-- start Supplied information --

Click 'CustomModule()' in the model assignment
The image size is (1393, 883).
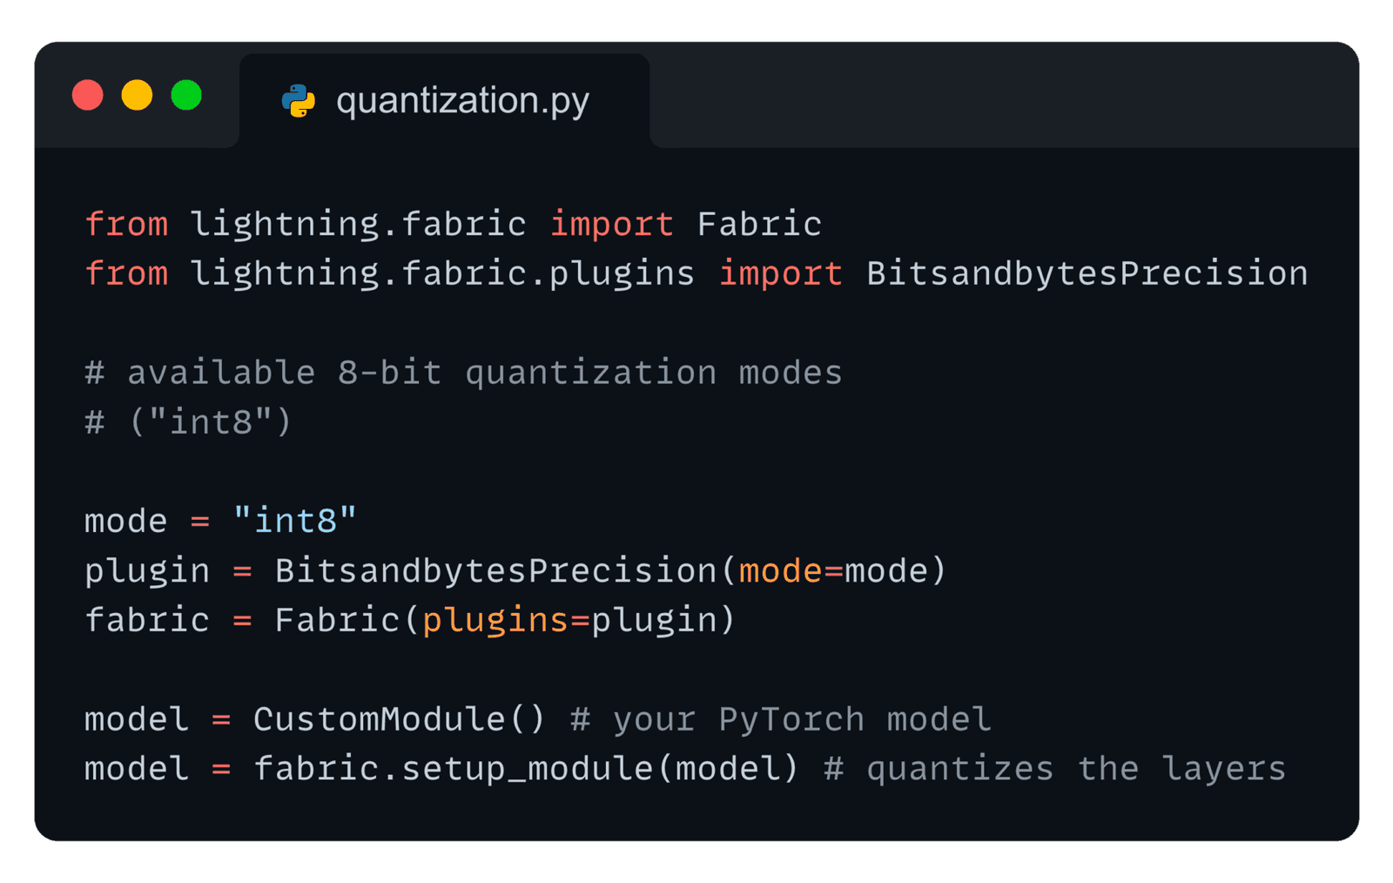pyautogui.click(x=400, y=720)
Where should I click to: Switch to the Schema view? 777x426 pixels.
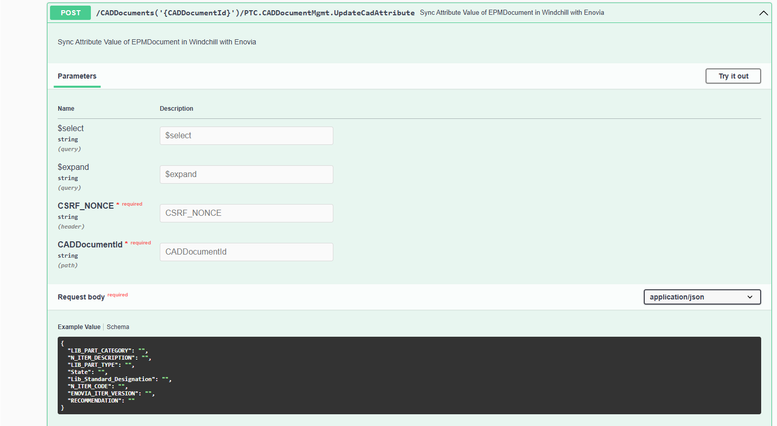pos(118,327)
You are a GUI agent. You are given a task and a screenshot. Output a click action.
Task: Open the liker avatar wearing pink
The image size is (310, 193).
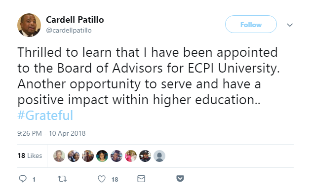(x=131, y=156)
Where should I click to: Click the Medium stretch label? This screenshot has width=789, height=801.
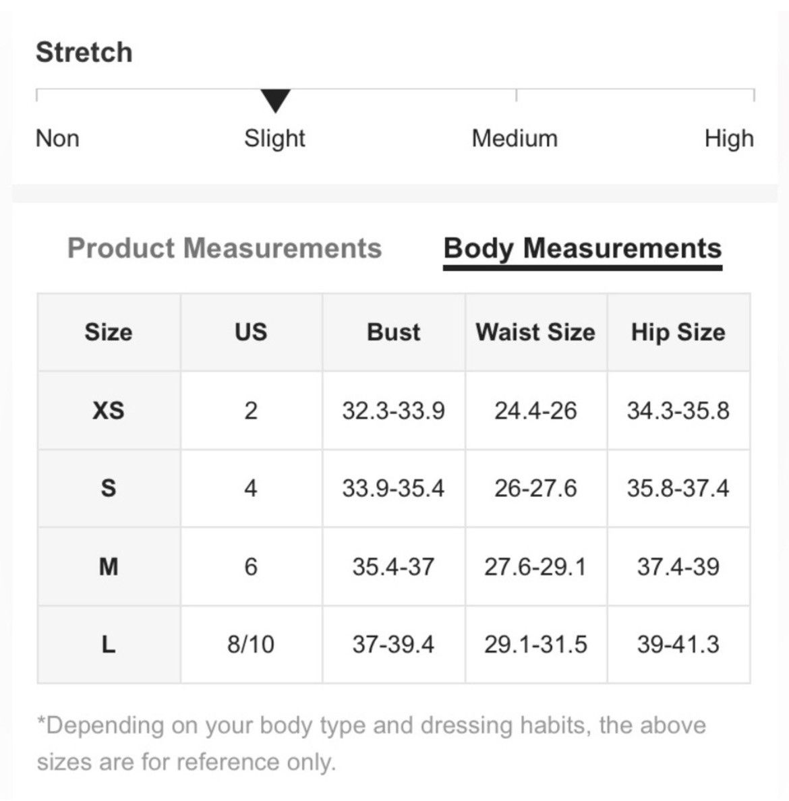515,138
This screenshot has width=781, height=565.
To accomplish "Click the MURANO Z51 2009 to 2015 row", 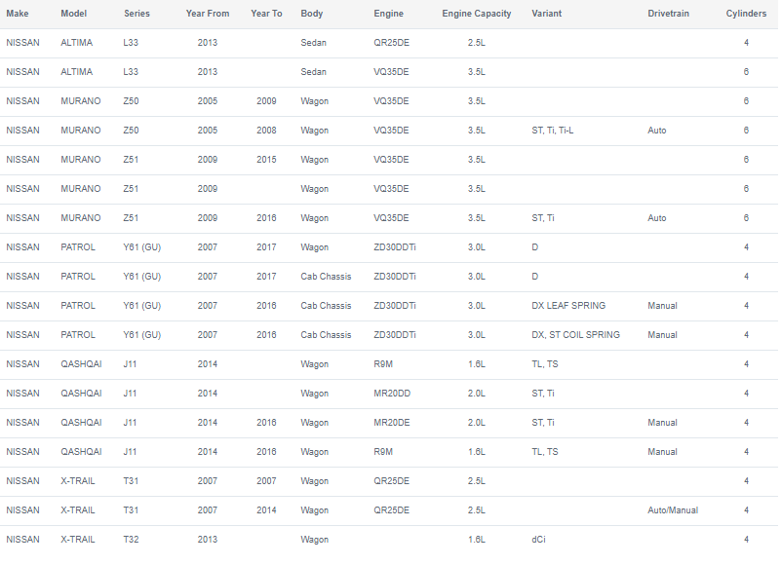I will pyautogui.click(x=389, y=160).
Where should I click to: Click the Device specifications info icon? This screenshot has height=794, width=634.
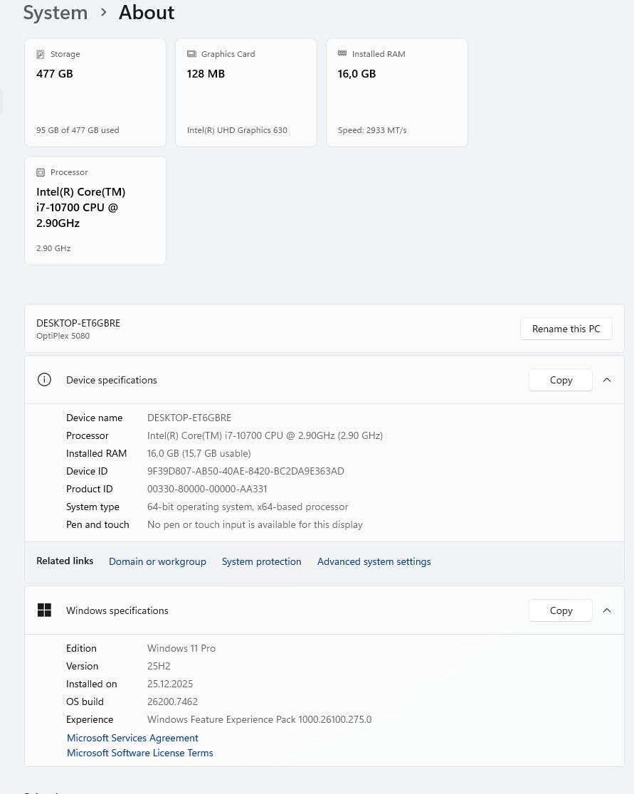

-- end Supplied information --

Find each line in the records above that contains the word "Where" with matching capitalization, and copy those lines out in full.

Written answer -
Where should I click to: Switch to the Schema view? 777x426 pixels.
Where should I click to: Click the Medium stretch label? This screenshot has width=789, height=801.
Where should I click to: Click the Device specifications info icon? This screenshot has height=794, width=634.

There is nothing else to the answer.